Comment conçoit-on un horaire le plus précisément possible?
La première étape consiste à identifier les personnes et les tâches. Ensuite il faut intégrer les contraintes de chaque secteur. Dans le cas d’une école, on se conformera au cadre horaire de chaque formation, on prendra en compte le matériel spécifique à certains cours, les disponibilités des enseignants, les demandes de compacité d’horaire, etc. On utilise ensuite des techniques algorithmiques pour construire un horaire adéquat. Il s’agit toujours de différencier les contraintes impératives des contraintes préférentielles, les préférences des individus. Ces dernières ne peuvent jamais être satisfaites à 100% en raison de préférences engendrant des impossibilités.

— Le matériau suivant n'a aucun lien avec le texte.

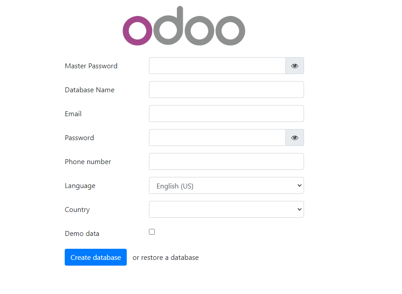Viewport: 402px width, 294px height.
Task: Show the Master Password with eye icon
Action: click(295, 66)
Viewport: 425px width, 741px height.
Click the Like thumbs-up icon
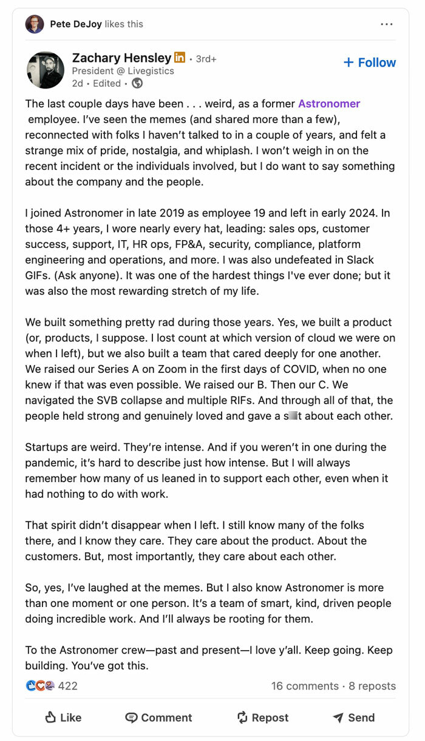tap(50, 717)
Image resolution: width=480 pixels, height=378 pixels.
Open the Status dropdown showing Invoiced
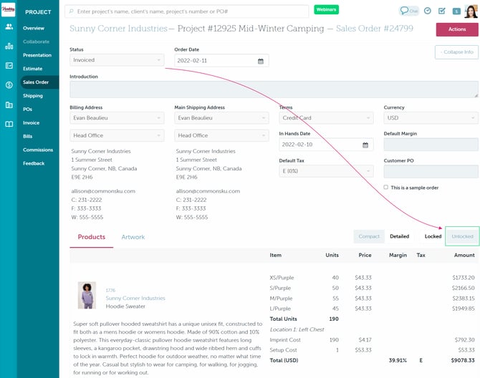click(117, 60)
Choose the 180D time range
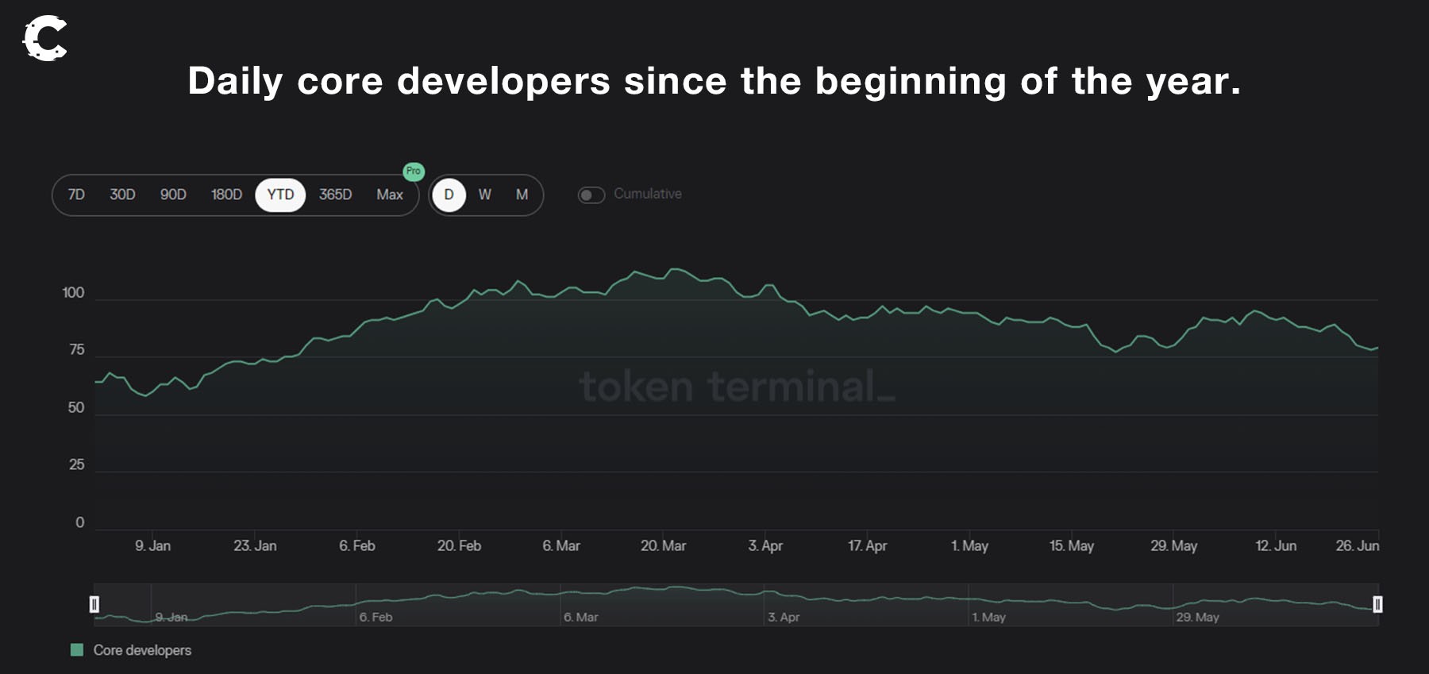Screen dimensions: 1429x674 coord(226,195)
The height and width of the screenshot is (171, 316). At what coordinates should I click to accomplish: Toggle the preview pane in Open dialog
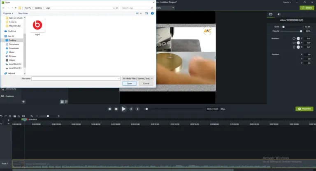(x=146, y=13)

L’horaire parfait est donc impossible à réaliser…
L’horaire parfait est utopique pour plusieurs raisons: les objectifs et les préférences des usagers sont souvent contradictoires. Prenez, par exemple, les CFF, les envies du personnel ne correspondent pas toujours aux besoins des voyageurs. Ensuite, il faut différencier l’horaire planifié de l’horaire opérationnel. Le premier est un idéal et le second est celui qui se déroule en temps réel. Pour reprendre l’exemple des CFF, l’horaire planifié est celui affiché en jaune dans les gares, il correspond à un plan de gestion mathématiquement idéal. L’horaire opérationnel est celui qui doit constamment être adapté en raison de problèmes techniques, de retards des trains internationaux. Il doit être réoptimisé car de petits éléments perturbateurs peuvent se propager et générer des problèmes sur l’ensemble du réseau, s’ils ne sont pas pris en compte rapidement.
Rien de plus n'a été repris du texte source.